Sunday, August 27, 2006

Register?

I have no desire to do a gift registry for this baby. Is that wrong? I feel guilty people bought gifts for our last baby, who did not survive. I don't feel comfortable expecting gifts again. So far no one has asked me to do one, and that is good. I don't know how I would explain the reason for not wanting to register. We have most of the things we need. We still need a crib, bouncer, bath and a few other things, but nothing is an urgent necessity. A good friend gave us an entire wardrobe of adorable clothes and my sister in law loaned me more. We could always use more diapers, but I don't think that's something people need to register for.

Thursday, August 10, 2006

Our Hearts' Desire

Monday, August 07, 2006

The Question

I've now received the "dreaded question" twice.

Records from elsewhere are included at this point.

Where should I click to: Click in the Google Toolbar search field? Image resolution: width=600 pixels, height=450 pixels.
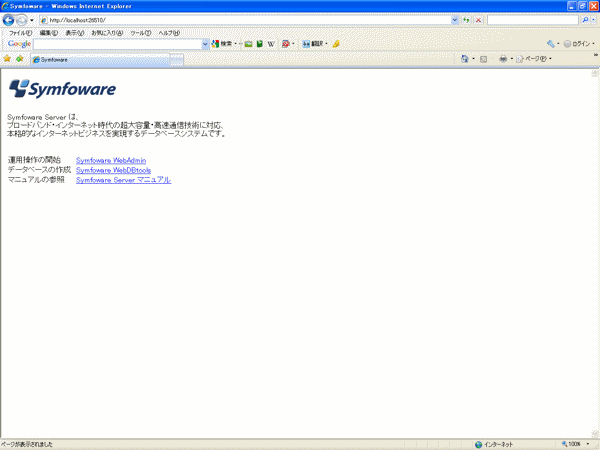point(118,44)
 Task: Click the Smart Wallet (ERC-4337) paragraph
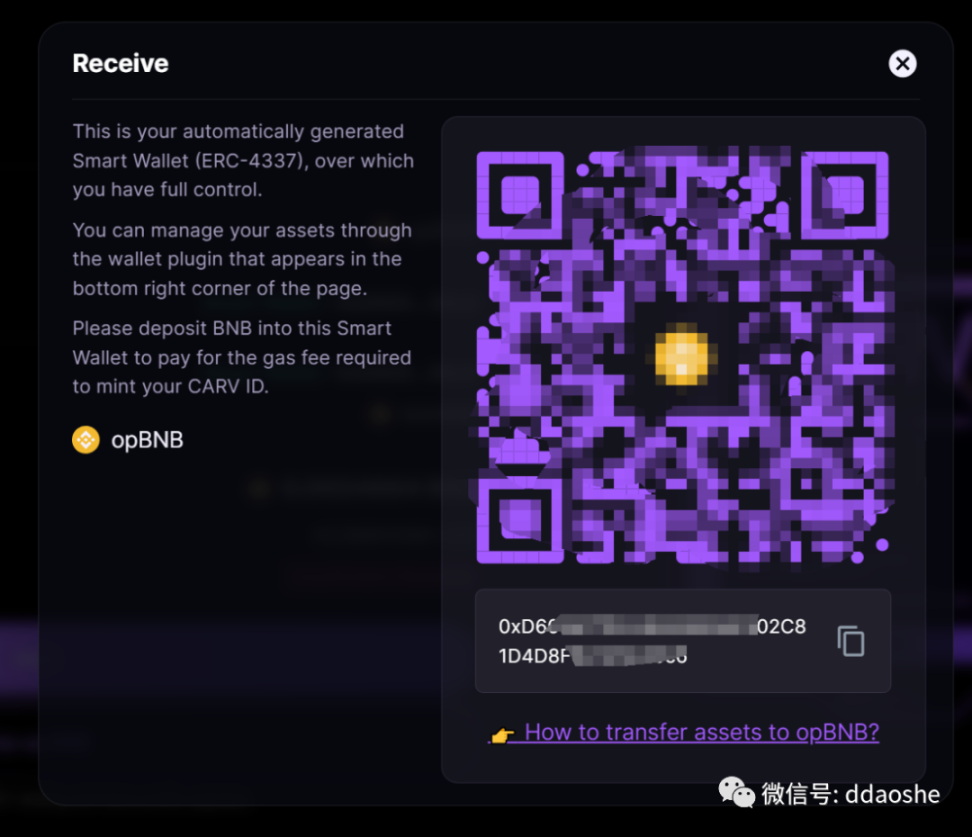pyautogui.click(x=243, y=161)
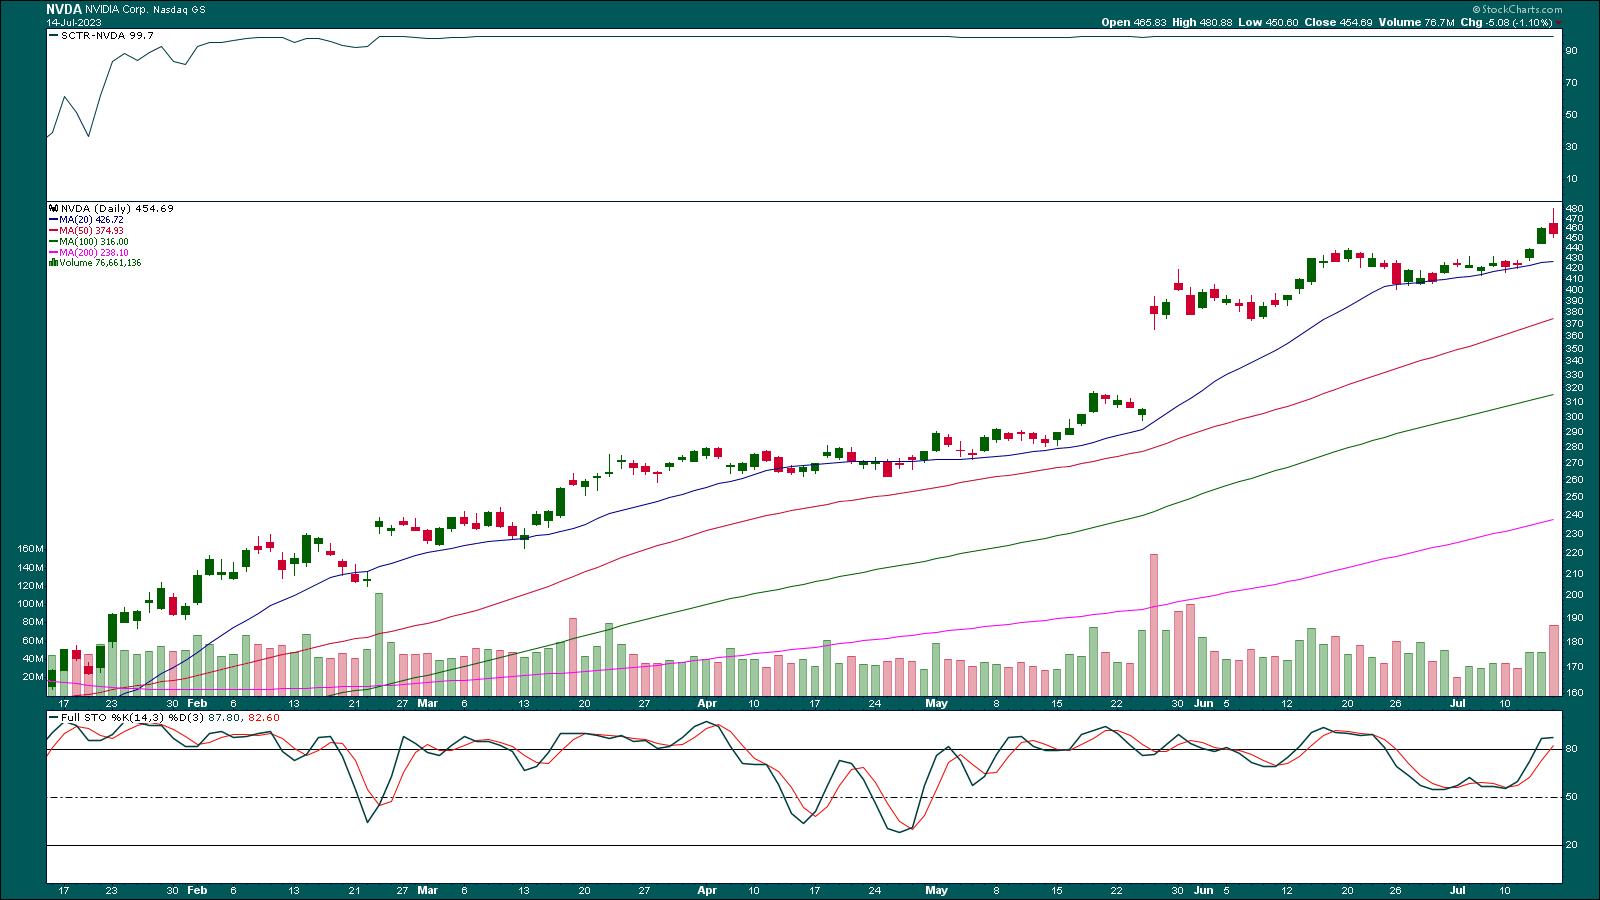The image size is (1600, 900).
Task: Click the tallest pink volume bar in late May
Action: (1153, 624)
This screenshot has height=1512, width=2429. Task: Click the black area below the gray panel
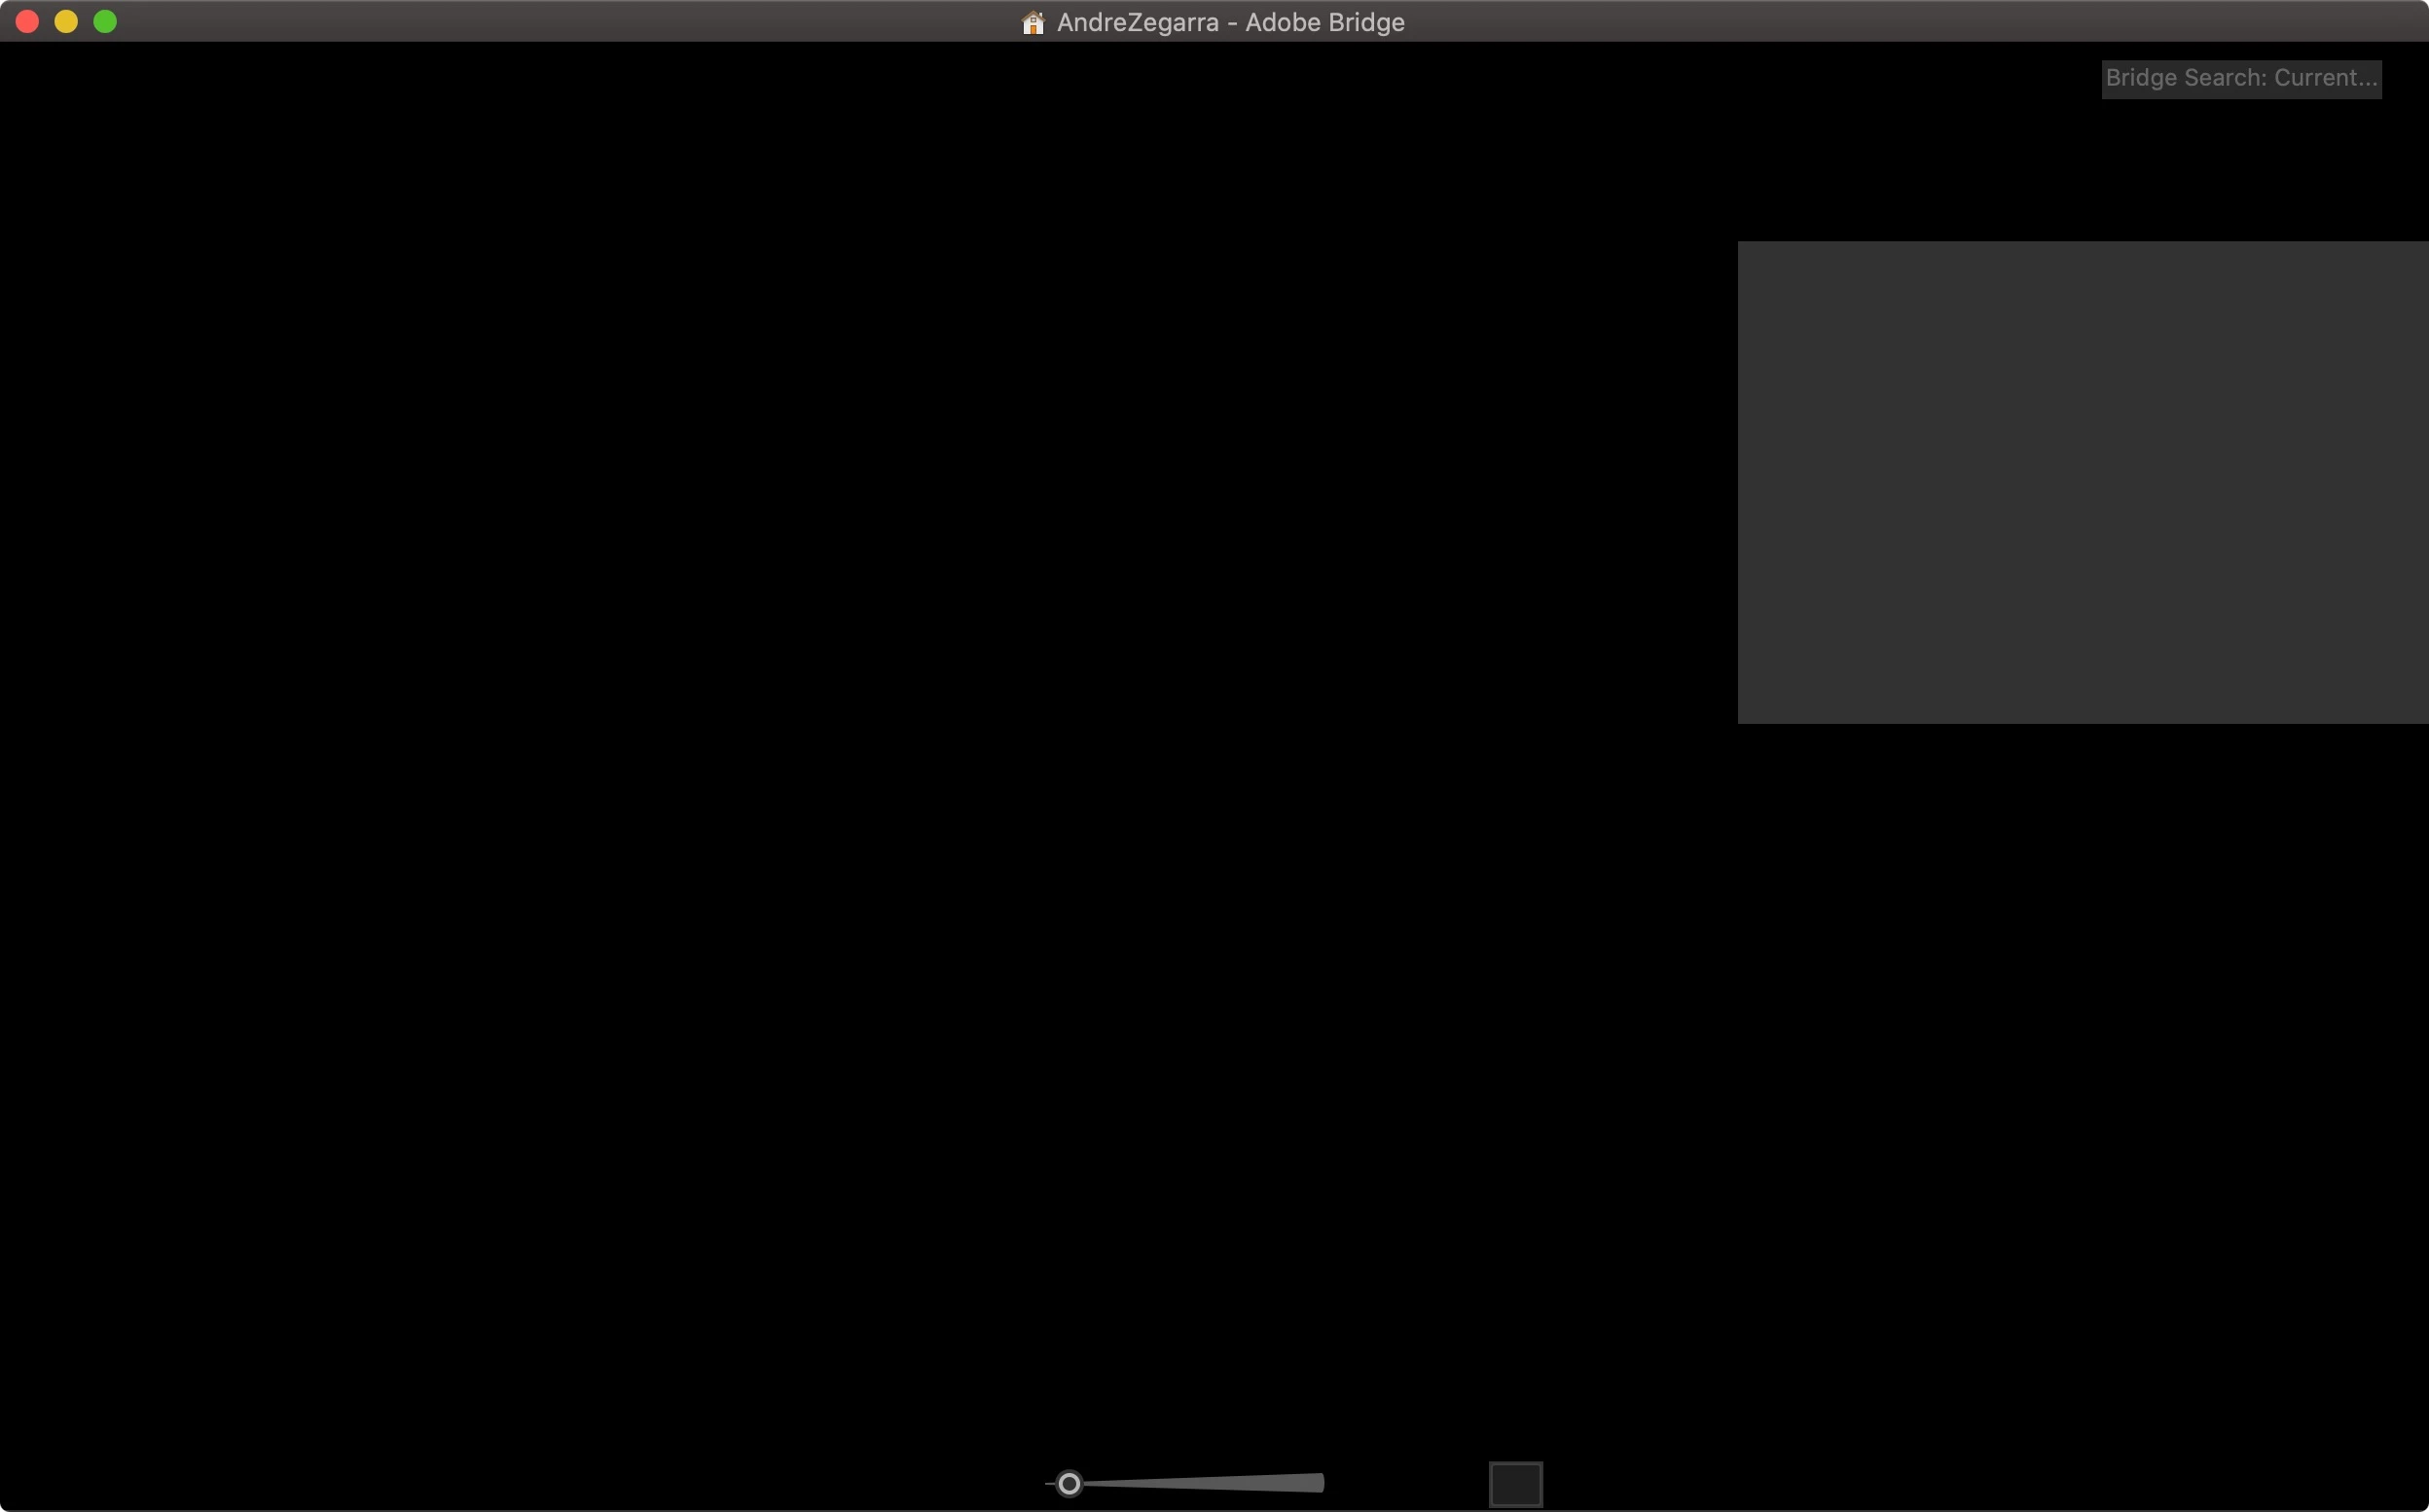[x=2083, y=1000]
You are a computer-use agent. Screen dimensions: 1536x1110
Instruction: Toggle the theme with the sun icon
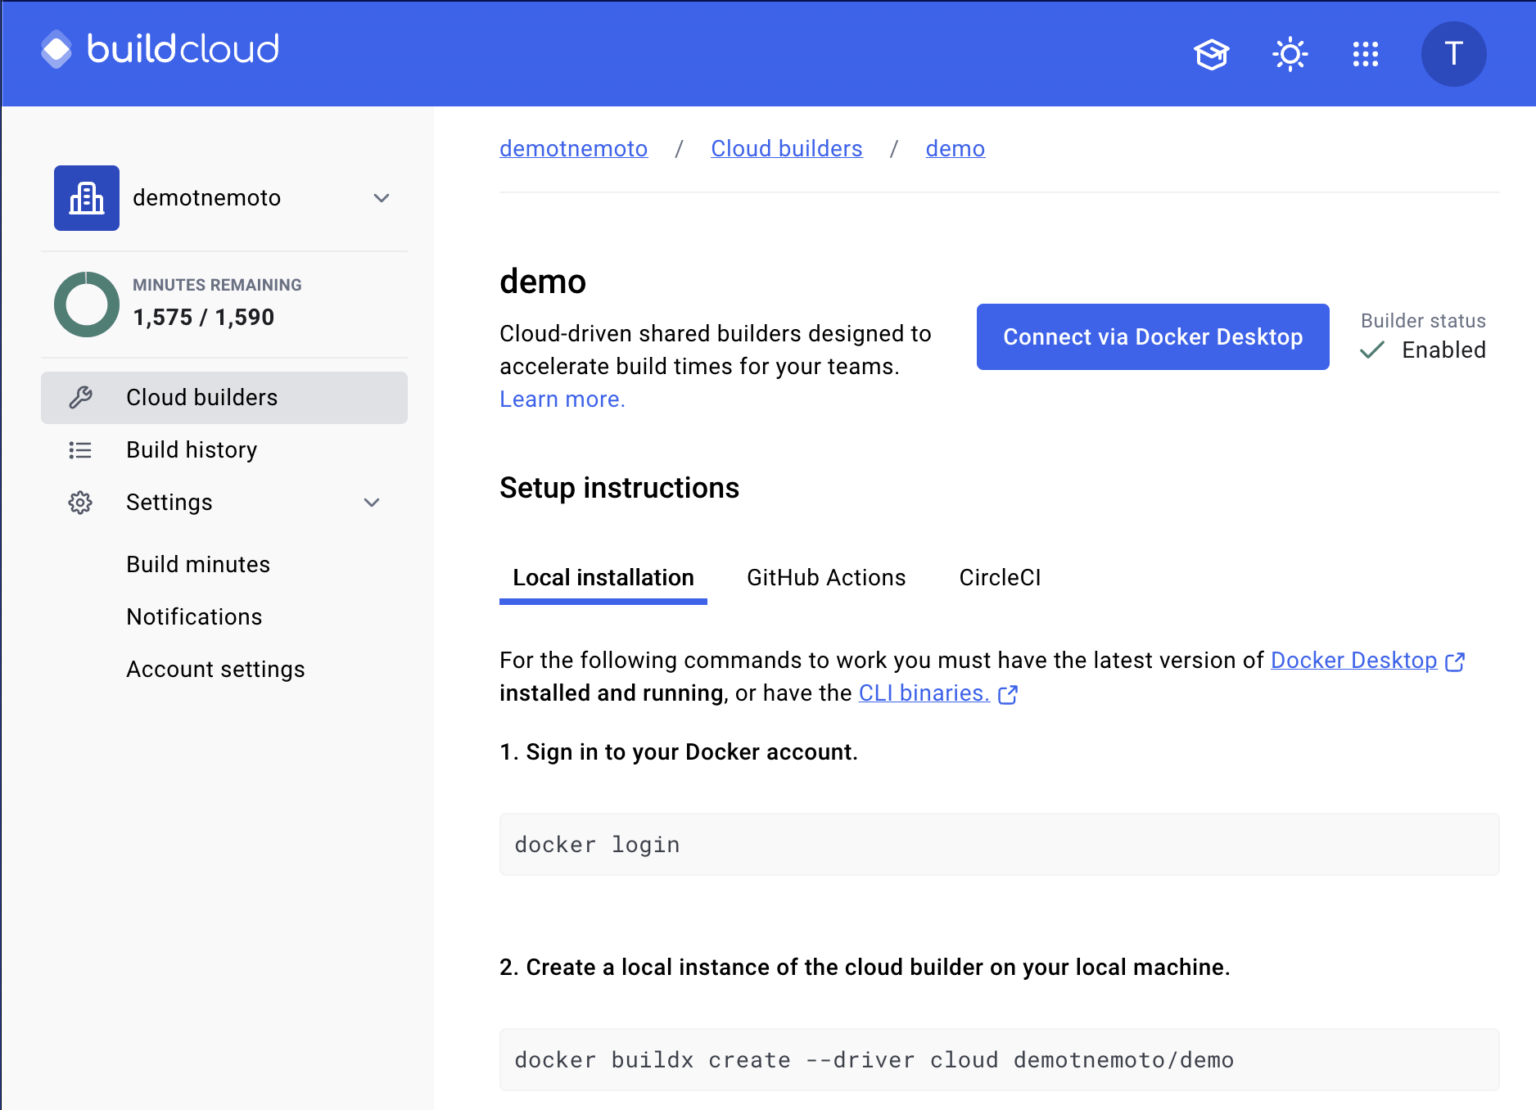[1289, 54]
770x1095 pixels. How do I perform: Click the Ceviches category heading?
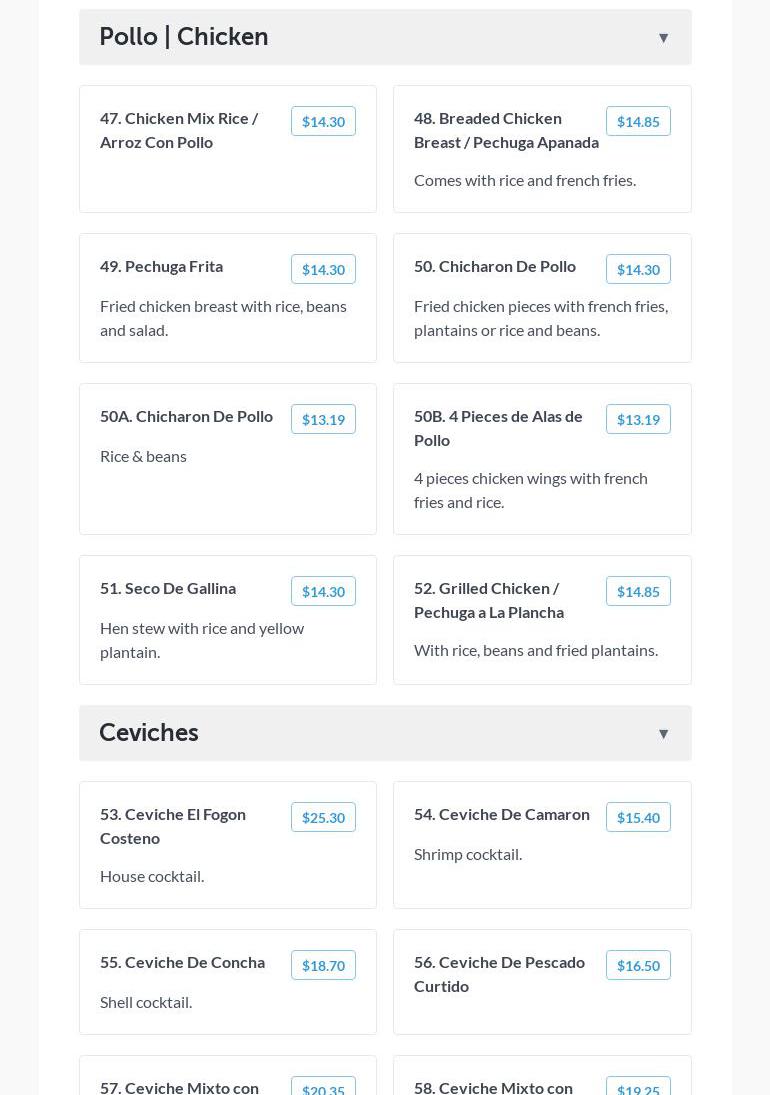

I have been so afraid to hear, "Is this your first?" I have been rehearsing potential answers and finally I was asked twice in one week. Both times I responded, "No." I can't believe it was that simple. I'm so glad they didn't probe for more, and I'm so glad I didn't have to hear any pregnancy stories.

Thursday, August 03, 2006

My Year of Selfishness

I have decided this is my year of selfishness. I know I have friends and family who could use my support, but I just do not have the strength to support anyone else emotionally right now. I'm taking the time for me. I am doing the best I can for myself and the baby. If I forget a birthday, or don't send a sympathy card, I hope I will be forgiven.